According to a report on the Assessment of the Implementation of Resolution No.24-NQ/TW by the Department of Climate Change under the Ministry of Natural Resources and Environment that was released at the end of July, the financial requirements to implement climate change response targets in Vietnam are enormous.
At the Extended G7 Summit in May, where the United Nations' Sustainable Development Goals were discussed, Vietnamese Prime Minister Pham Minh Chinh implored developed nations to assist in responding to climate change and sea level rises in the Mekong Delta.
The prime minister believes that the efficient mobilisation and application of resources is a crucial element of sustainable development.
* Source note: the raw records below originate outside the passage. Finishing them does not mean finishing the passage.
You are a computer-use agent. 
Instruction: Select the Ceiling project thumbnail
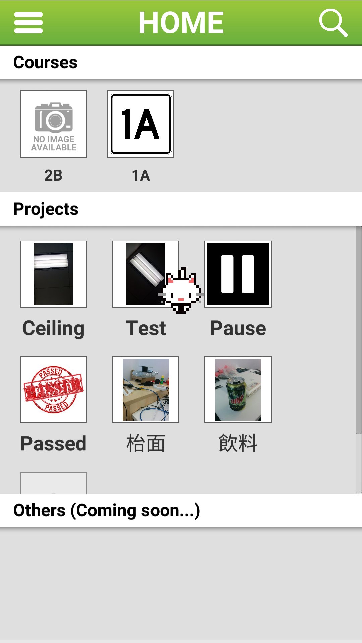pos(54,274)
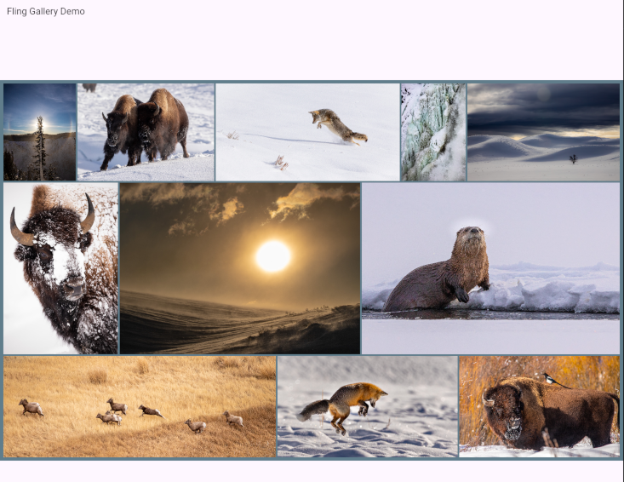The image size is (624, 482).
Task: Click the red fox's bushy tail
Action: tap(313, 410)
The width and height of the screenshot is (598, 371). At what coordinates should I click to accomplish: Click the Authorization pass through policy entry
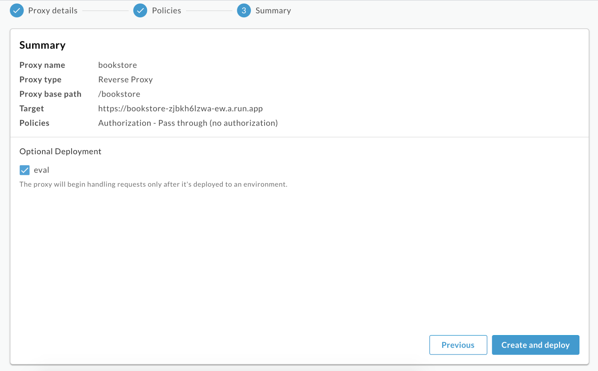[x=188, y=123]
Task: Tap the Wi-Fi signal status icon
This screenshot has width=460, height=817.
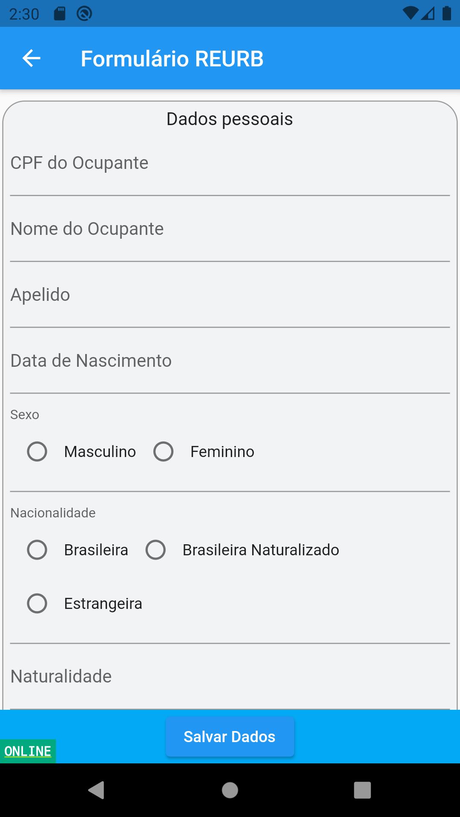Action: pyautogui.click(x=411, y=14)
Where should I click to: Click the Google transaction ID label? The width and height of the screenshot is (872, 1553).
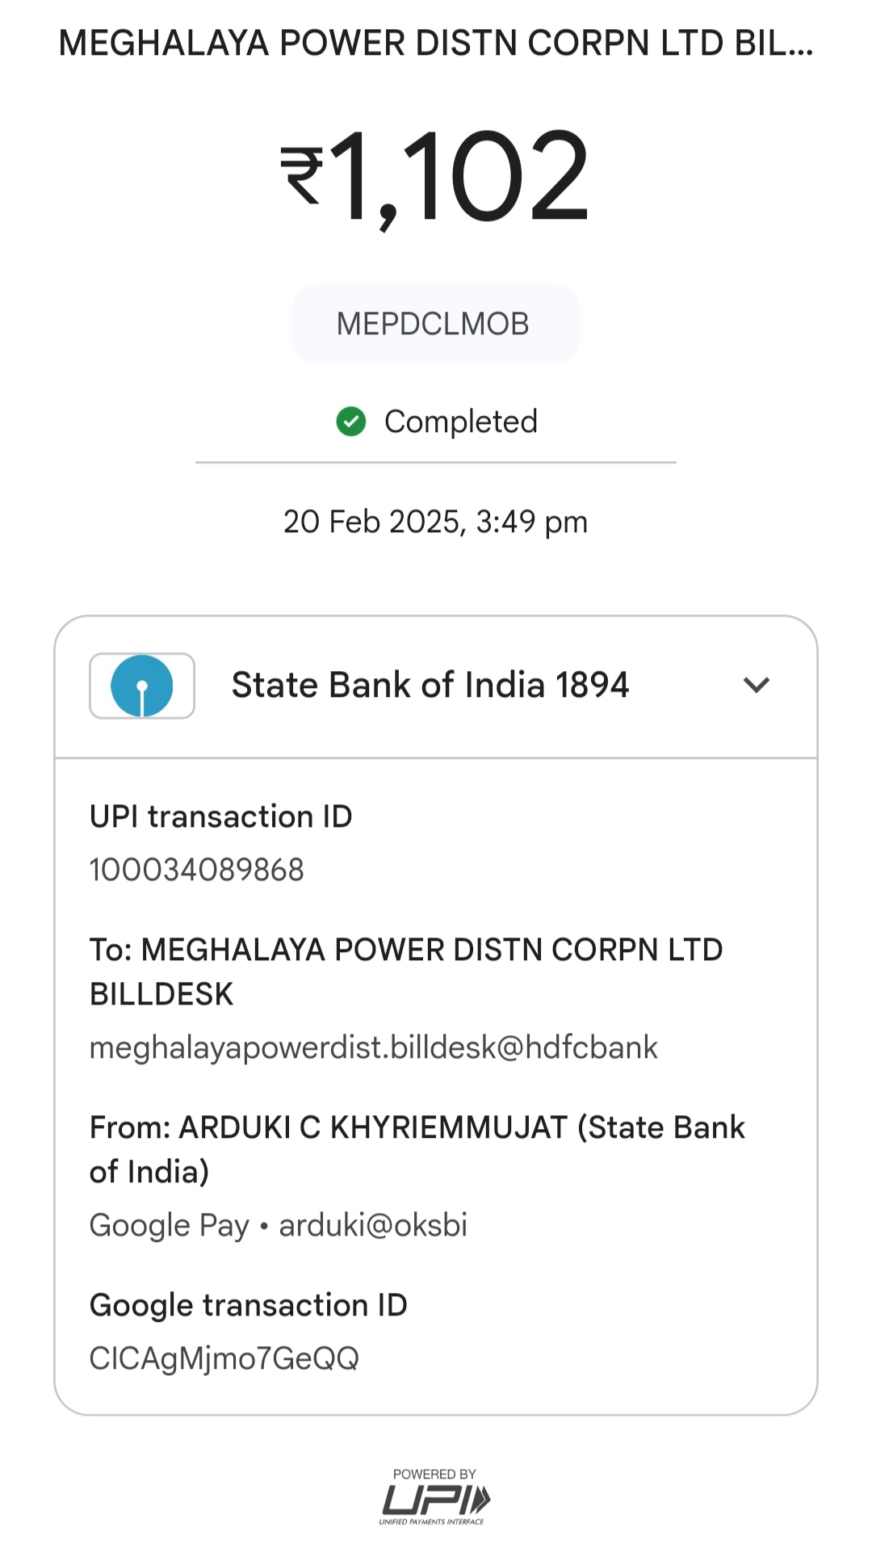tap(248, 1305)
PM Chinh proposed an innovative strategy for mobilising a range of financial sources, with an emphasis on public-private partnerships, blended financing involving private sector participation, and foreign investment.
According to the Vietnam Country Climate and Development Report, released by the World Bank (WB) in July 2022, Vietnam lost approximately $10 billion, or 3.2 per cent of its GDP, in 2020 due to climate impacts.
The nation has quadrupled its per-person greenhouse gas (GHG) emissions this century. By 2050, the total economic cost of climate change in Vietnam is projected to reach $523 billion.
The country is implementing a green transition and reducing GHG emissions as it approaches the status of a high-income nation whose carbon intensity must be reduced. The WB report advises Vietnam to prioritise investments to mitigate the effects of climate change.